As we continue to weather the Covid years, I’ve found myself wondering which of the lessons I’ve learned will stick with me. Will I carry with me the lessons of resiliency or will the need to have a completely stocked pantry be what sticks? Will I return to the comfort of rigid planning, or can I carry with me a more go-with-the-flow attitude I’ve had to adopt? And, how will I keep myself from forgetting?

During the early stages of the pandemic, I was quite mesmerized by historical fiction about the 1918 pandemic, which brought a certain comfort knowing that even as awful as it was then, I was born into a world where the nasty scars from it have all but disappeared. I also read it to get a glimpse into what might become part of our everyday lives in the wake of a societal rebirth.

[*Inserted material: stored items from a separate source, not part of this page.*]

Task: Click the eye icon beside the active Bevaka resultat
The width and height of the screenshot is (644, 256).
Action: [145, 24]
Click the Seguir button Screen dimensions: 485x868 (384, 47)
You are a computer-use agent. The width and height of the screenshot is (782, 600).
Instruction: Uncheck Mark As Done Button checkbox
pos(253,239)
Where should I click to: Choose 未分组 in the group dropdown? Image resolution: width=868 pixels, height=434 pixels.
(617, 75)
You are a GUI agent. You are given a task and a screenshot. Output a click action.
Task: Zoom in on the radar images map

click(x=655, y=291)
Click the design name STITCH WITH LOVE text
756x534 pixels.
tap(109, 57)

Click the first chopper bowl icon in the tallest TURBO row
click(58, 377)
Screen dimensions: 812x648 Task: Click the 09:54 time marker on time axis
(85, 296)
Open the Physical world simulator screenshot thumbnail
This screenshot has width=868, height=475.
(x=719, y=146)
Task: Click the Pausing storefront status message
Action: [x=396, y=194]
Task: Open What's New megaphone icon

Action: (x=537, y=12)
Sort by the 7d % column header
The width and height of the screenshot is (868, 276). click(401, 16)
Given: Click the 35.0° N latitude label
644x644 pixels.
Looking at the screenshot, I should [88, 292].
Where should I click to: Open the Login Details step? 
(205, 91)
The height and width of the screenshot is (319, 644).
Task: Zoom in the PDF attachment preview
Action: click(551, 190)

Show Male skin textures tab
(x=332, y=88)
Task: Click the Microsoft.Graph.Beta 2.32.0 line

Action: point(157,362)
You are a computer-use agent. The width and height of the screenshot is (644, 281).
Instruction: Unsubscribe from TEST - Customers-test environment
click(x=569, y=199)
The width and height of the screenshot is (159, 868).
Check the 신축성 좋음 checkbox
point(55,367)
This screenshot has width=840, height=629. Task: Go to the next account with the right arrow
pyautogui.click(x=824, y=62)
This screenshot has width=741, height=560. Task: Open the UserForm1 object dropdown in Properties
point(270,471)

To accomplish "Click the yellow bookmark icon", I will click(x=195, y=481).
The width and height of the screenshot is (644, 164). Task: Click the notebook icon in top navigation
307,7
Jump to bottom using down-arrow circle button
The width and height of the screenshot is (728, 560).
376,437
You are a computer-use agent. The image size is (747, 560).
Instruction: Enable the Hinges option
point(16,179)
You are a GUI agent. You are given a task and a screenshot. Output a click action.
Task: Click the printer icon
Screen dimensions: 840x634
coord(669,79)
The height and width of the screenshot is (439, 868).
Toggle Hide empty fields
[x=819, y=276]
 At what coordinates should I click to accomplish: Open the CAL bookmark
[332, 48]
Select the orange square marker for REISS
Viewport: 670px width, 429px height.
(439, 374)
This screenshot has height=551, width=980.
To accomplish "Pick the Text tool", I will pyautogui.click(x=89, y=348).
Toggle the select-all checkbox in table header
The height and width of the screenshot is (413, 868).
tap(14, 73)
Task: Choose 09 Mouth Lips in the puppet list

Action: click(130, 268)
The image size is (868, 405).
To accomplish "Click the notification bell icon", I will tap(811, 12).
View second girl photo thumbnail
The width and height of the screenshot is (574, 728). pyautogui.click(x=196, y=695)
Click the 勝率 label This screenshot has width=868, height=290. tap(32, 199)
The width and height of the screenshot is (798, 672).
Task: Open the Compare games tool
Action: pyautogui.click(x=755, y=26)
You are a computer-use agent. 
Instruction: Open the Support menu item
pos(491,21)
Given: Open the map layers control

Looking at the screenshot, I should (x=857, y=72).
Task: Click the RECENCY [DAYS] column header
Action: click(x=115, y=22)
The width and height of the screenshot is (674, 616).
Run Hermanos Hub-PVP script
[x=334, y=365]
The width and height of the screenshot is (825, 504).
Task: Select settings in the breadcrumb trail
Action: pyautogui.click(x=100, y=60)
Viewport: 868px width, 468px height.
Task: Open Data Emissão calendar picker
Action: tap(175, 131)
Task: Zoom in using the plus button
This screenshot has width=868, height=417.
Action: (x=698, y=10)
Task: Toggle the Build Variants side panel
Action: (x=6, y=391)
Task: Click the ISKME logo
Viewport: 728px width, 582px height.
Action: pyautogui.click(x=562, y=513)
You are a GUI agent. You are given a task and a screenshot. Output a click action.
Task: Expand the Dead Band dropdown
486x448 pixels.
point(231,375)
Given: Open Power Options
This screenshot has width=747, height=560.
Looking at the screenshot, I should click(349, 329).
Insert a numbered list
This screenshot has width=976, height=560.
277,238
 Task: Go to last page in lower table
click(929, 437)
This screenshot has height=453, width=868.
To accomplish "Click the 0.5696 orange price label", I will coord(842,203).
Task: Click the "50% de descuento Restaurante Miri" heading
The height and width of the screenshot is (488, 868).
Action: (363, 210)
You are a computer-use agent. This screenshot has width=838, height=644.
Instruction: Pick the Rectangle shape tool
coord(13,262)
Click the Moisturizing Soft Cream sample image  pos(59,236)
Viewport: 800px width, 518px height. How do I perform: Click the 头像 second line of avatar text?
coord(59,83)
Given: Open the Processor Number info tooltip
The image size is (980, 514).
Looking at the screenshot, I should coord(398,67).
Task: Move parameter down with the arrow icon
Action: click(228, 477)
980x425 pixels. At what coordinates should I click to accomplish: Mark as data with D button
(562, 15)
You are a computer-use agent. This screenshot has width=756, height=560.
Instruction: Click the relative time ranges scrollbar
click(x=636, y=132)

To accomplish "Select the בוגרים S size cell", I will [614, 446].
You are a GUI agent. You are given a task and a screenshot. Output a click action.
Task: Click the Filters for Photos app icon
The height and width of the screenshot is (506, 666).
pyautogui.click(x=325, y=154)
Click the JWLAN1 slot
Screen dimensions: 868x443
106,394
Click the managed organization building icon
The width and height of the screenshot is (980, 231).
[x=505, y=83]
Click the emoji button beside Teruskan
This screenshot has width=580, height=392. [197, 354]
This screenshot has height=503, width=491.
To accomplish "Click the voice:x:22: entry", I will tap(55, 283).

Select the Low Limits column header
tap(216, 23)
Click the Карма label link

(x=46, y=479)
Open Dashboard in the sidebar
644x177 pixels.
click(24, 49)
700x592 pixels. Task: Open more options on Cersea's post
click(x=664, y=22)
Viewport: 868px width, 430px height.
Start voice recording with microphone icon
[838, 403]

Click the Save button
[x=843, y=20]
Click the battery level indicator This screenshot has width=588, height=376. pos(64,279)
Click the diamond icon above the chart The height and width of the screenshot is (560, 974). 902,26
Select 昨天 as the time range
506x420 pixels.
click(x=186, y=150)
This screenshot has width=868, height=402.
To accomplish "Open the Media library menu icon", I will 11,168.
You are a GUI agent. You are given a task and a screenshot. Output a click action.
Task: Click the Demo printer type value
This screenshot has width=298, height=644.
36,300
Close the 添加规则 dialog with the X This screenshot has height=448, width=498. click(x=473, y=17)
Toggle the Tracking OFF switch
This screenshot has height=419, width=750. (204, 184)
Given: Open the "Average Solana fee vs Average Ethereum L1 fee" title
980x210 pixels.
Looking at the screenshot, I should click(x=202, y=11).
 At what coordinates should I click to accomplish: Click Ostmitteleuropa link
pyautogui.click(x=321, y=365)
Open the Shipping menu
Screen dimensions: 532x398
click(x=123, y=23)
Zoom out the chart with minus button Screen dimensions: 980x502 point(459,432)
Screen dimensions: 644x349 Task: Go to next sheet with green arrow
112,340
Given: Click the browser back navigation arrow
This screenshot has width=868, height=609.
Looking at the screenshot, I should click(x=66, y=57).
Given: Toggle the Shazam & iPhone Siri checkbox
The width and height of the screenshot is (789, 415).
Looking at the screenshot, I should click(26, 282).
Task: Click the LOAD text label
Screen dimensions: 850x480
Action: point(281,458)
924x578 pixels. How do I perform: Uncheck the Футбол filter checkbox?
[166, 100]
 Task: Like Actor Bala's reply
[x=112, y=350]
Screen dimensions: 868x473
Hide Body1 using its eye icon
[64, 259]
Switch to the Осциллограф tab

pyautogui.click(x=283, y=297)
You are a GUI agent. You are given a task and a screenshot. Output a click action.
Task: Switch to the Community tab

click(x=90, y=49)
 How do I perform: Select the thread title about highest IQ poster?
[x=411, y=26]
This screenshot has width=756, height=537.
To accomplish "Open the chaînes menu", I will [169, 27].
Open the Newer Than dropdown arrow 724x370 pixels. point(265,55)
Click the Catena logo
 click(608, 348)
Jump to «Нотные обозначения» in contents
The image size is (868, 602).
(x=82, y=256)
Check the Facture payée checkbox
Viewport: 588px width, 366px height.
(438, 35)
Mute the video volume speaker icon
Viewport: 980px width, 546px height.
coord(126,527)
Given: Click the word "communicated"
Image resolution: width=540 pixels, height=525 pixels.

Habits are often formed in response to specific circumstances, but then change as the world around us changes. If I want to hold on to any of the good habits I’ve developed throughout these years, I’ll need to do some active work to keep them alive. This is a lesson as old as Torah.

Our parshah this week, Beha’alotcha, lands us with Aaron and Moses as they get into the daily requirements of their jobs. This section of text begins with instructions for the purification of the Levites as they do their holy work in the Tabernacle. We read about the first Passover sacrifice in the wilderness and how to celebrate Passover if we miss it the first time around. Then the text turns toward the Tabernacle, the Mishkan, and teaches us that God’s presence hovers over it in a cloud. Finally, Moses’s family – his father-in-law, wife, and children – return to join him and the rest of the Israelite nation on their journey through the wilderness.

At this moment, the Israelites have left Egypt and the story of Passover is both fresh in their minds and a world away in this first new moon of the second year following the Exodus. God notes this moment and then instructs Moses and the nation on how to reenact the story of the Exodus so that they would not forget. Keep in mind, the nation is still in the desert. They’re a mere 12 months removed from slavery, and yet that story, the miracle of crossing the sea and the wonderment of God, might no longer be fresh in their minds. Therefore they must review the story before it is too distant a memory to really be carried on.

If you try to glean something from an experience after the experience is over, you might miss quite a bit. At this point we’re not quite out of the pandemic, but hopefully far from the height of it. This is the time to remember the lessons we’ve learned. This is the time to make some habits permanent.